The Market Vectors Russia ETF (RSX), the largest dedicated Russian exchange-traded fund, increased 0.4 percent to $30.43, the highest level since Jan. 4. The RTS Volatility Index, which measures expected swings in the stock futures, declined 0.4 percent to 21.04. Gazprom’s ADRs fell to the lowest level since Jan. 16 yesterday, settling at a 0.9 percent discount to the company’s Moscow-listed shares. The company’s stock increased 0.5 percent to 146.63 rubles, or the equivalent of $4.86. One ADR equals to two shares.

Novatek stock will climb another 19 percent in London this year to about $140, according to Ilya Kravets, who helps manage $100 million of assets at Daniloff Capital LLC in New York, including London-listed shares of Gazprom and Novatek.

“It may make sense to short Gazprom and buy Novatek longer term, although details on how exactly the government plans to end Gazprom’s monopoly rights remain to be seen,” Kravets said by phone yesterday. “Novatek has a lot of potential for growth.”

More Customers

Novatek, controlled by Chief Executive Officer Leonid Mikhelson and Gunvor Group co-founder Gennady Timchenko, gained 2.3 percent to 341.44 rubles, or $11.3 yesterday in Moscow.

The company, looking to boost its domestic and overseas market base, agreed on Jan. 10 to form a joint venture in the northern Yamal region to liquefy natural gas for shipment by tanker to foreign markets. A month earlier, Novatek signed a contract with Gazprom-controlled OAO Mosenergo and bought control of a regional distributor in Kostroma from the larger producer for about $18 million.

Vladimir Tikhomirov, chief economist at Otkritie Financial Corp., said Gazprom will oppose any attempt to change his status as the monopoly gas exporter.

“If Novatek gets rights to export gas, it would be a big win for them,” Tikhomirov said by phone yesterday from Moscow. “Gazprom however won’t give up easily. They have every reason and all the means to fight such decision.”

China Investment

The Russia Direct Investment Fund, the Kremlin’s private equity fund, has invited Chinese Investment Corp. to flow money into the Moscow Exchange, fund Chief Executive Officer Kirill Dmitriev said in an interview in Davos yesterday.

OAO GMK Norilsk Nickel (NILSY), the world’s largest nickel and palladium producer, fell 0.1 percent to $20.01 in New York yesterday. The company’s dollar-denominated Moscow-listed stock rose 6.7 percent to $197.70 when it last traded on Jan. 22. That was the highest level since Oct. 24, 2011. One ADR represents one-10th of the Moscow-traded, dollar-denominated share.

Russian billionaire Alisher Usmanov’s Metalloinvest is increasing its 4 percent stake in Norilsk Nickel and is ready to sell it if offered a good price, Elena Martynova, a spokeswoman, said by e-mail from Davos yesterday.

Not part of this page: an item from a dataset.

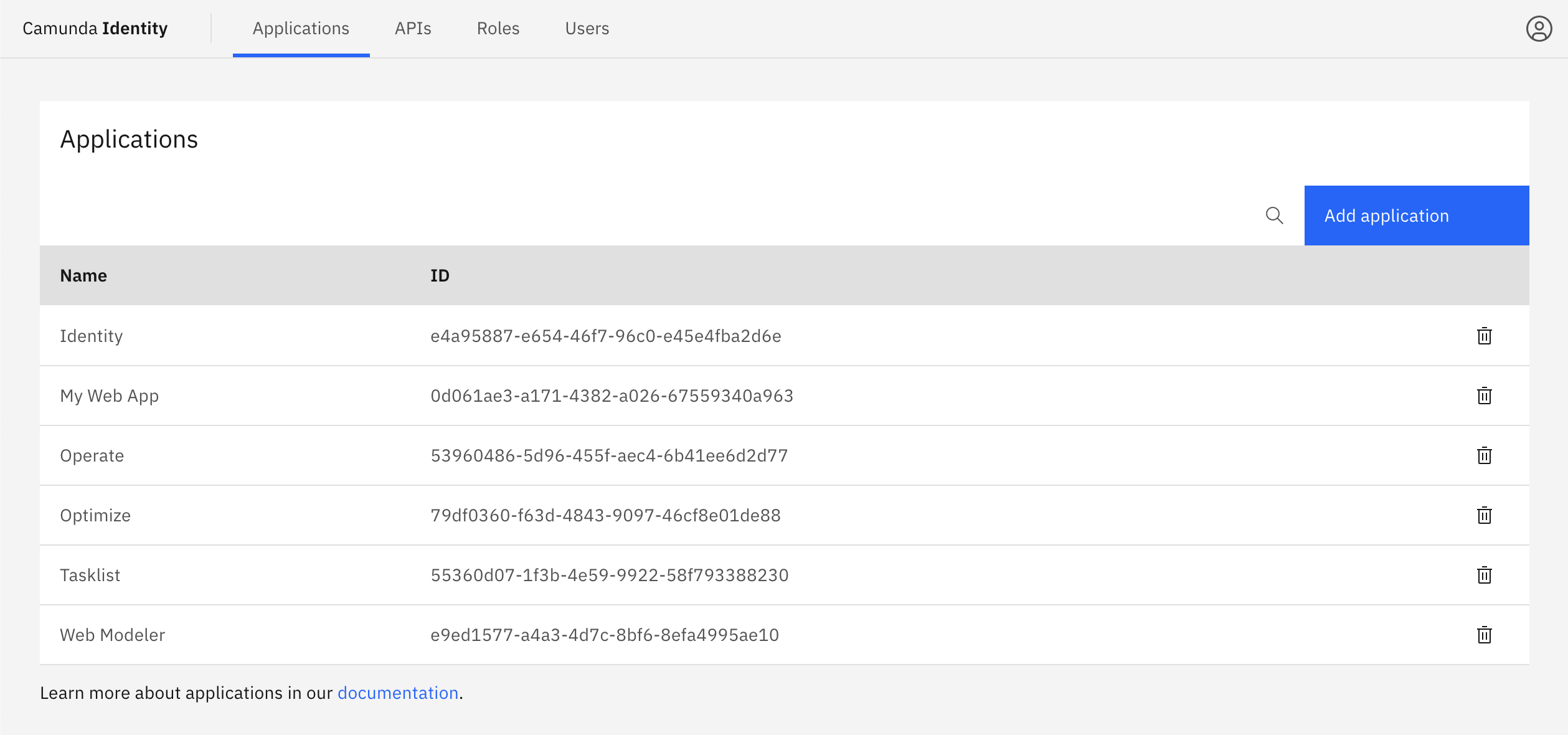Click the ID column header
The height and width of the screenshot is (735, 1568).
click(x=440, y=275)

Crude oil for March delivery declined 1.5 percent to $95.23 a barrel on the New York Mercantile Exchange, the largest drop since Dec. 21. Brent oil for March settlement rose 0.3 percent to $112.80 a barrel on the London-based ICE Futures Europe exchange, while Urals crude, Russia’s chief export blend, added 0.3 percent to $112.12.

The ruble gained 0.2 percent to 30.1620 yesterday, the highest level since May 11. Ruble futures showed the currency little changed at 30.413 per dollar.

United Co. Rusal, the world’s largest aluminum producer, lost 1 percent to HK$4.88 in Hong Kong trading as of city’s midday break. The MSCI Asia Pacific Index sank 0.2 percent.